Муж потребовал чаю. Я со вздохом пошла на кухню. Зоя Ивановна взялась помогать. «Нормальная тетка», – подумала я. Нюся задницу от стула не отодрала. Данька нежно держал ее за руку.
За чаем подняли вопрос о проживании молодых. Я сказала, что удобнее жить у нас. И квартира больше, и институт рядом. Ивасюки вздохнули и согласились. Не отдавать же моего ребенка в казарму! Нюся, правда, немного скривила ротик.
Ивасюк с удовольствием выпил на дорожку лимонного ликера.

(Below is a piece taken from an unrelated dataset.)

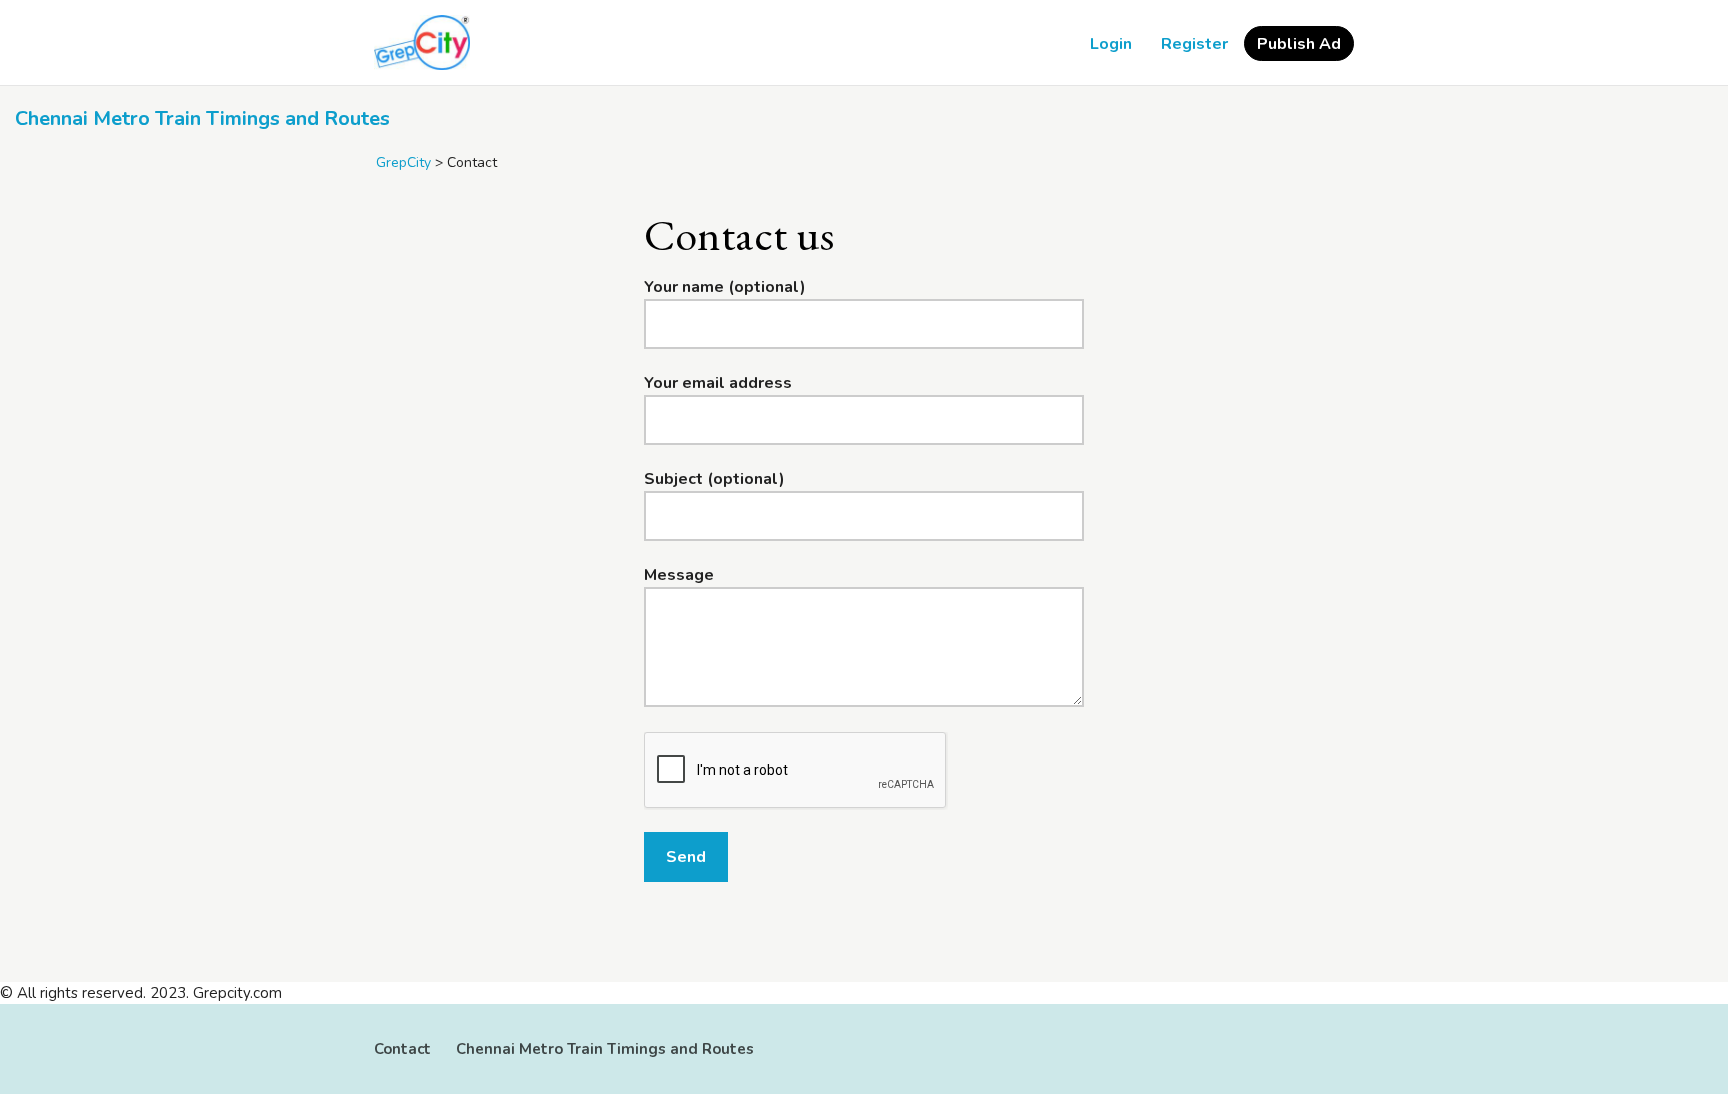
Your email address (718, 383)
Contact (402, 1049)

Когда его супруга протянула свою рюмку, он грозно сверкнул очами, и Зоя Ивановна плавно опустилась на стул.
У двери прощались долго. Ивасюк покачивался и грозил мне пальцем:
– Все-таки Гайдар – нет!
Я пожала плечами.
– Вот здесь ты, мать, не права! – икнув, добавил Ивасюк.
Вот мы и перешли на «ты».
Зоя Ивановна жала руку моему мужу и Даньке. Потянулась ко мне – чмок в щеку. Я ее приобняла.
– В следующую субботу – у нас! – твердо заявил подполковник и опять почему-то погрозил мне пальцем.
Нюся с Данькой не могли разлепиться.
«Нет, все-таки любовь», – подумала я.
Значит, придется в следующую субботу…
Я вздохнула и отправилась мыть посуду. Сын пошел провожать гостей до такси.
Муж присел на кухонную табуретку и жалобно спросил:
– А можно как-нибудь избежать следующей субботы? Я этого не выдержу!
– Нет! – рявкнула я. – Выдержишь. Никуда не денешься. Ради единственного сына.
Муж тяжело вздохнул и поплелся в столовую за оставшейся грязной посудой.
Вернулся Данька. С замутненным взором.
«Не в себе, – подумала я. – Ребенок точно не в себе».
– Доволен? – довольно желчно поинтересовалась я.
Он кивнул.
– А спасибо где?
– Спасибо, мам! – сказал он как-то устало. У двери обернулся. – Хотя можно было обойтись без Гайдаров и Чубайсов, – язвительно и недовольно добавил он.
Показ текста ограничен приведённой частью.